ALAUNA
Commune Valognes, Dept. Manche, France.
The city is situated to the N of the peninsula of
Cotentin, on a route used by tin traders and in the heart
of the territory belonging to the Gallic people called the
Unelli, for whom it perhaps served as a capital. Alauna
is mentioned in the
Antonine Itinerary and in the
Peutinger Table. The coins found there run from Domitian
to Maximus Magnus. Destruction is attributed to Victor,
son of Maximus, at the time of his retreat toward Britanny (A.D. 388). There is an echo of the word Alauna
in the present parish of Notre Dame d'Alleaume, a rural
quarter of Valognes.
The site was excavated at the very end of the 17th c.,
but the most extensive excavations came in the first half
of the 19th. Further digging was done in 1954.
No indisputable trace of fortifications has been found
although the present place-name, Le Câtelet, has given
rise to the hypothesis of a castellum. The settlement was
composed of insulae built of wood and clay on stone
foundations often without mortar. Some villas, more or
less distant from the center of the city, have been located.
Monumental remains are few and in bad repair, as the
ruins served as a source for stone by later builders. A
wall 50 m long, near which the ruins of a column have
been found, belongs to a structure not yet identified.
The ruins of the baths called at present Vieux Château, partially destroyed in 1773, are well known through
a survey made in 1765, the accuracy of which was borne
out by work done in 1954. Another survey published in
the 18th c. is actually a plan of the baths at Vieux
(Aragenua). This may have led to the incorrect assumption that there were no baths at Alauna. From these,
oriented E-NE—W-SW, five rooms have been fully excavated. One of them housed a circular bath heated by hypocaust. The walls are made of rubble between two
facings of small stones, the frames of the bays being
alternately of brick and stone. Water was supplied by an
underground aqueduct fed by a spring at the Câtelet,
where a man-made cistern regulated the flow.

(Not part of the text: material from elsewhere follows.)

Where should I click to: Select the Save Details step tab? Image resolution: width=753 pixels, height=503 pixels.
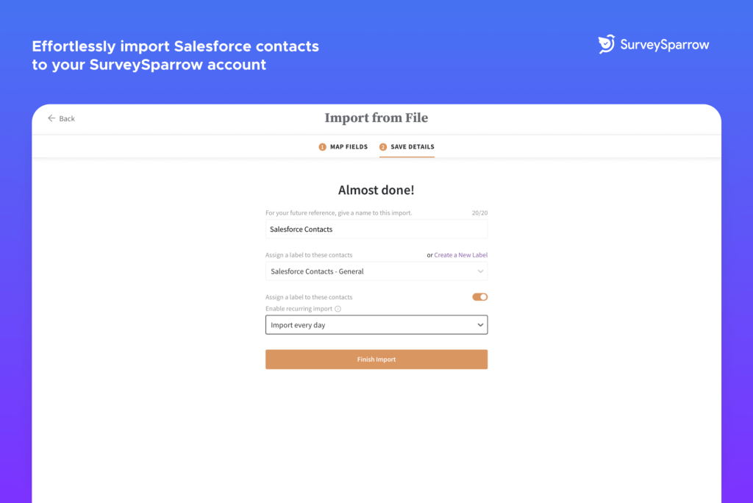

The theater was situated at the easternmost point of
the city, 800 m from the baths. It is located in a natural
hollow but additional earth was necessary to make the
W part. Part of the outside wall still exists. The masonry
stands on foundations of dry stone. The interior of the
theater consisted of a pulpitum smaller than the proscenium, the orchestra, two maeniana separated by walls
and aisles, and an upper gallery. Spectators entered by
stairways. The theater held about 3700 people. In the
center of the orchestra was a drain covered by a flagstone slab. The only decorative object found was a limestone candelabra (Cherbourg museum). No statuary has been found.
BIBLIOGRAPHY
C. de Gerville, “Recherches sur les villes
et les voies romaines du Cotentin,”
Mém. Soc. Antiq.
Ndie V (1829-30) 1-52
PI; id.,
Les Monuments romains
d'Alleaune (1838); A. Delalande, “Rapport sur les
fouilles de Valognes,”
Mém. Soc. Antiq. Ndie XIV (1844)
317-31
PI; A. de Caumont, “Notes additionnelles sur les
ruines de quelques théâtres gallo-romains,”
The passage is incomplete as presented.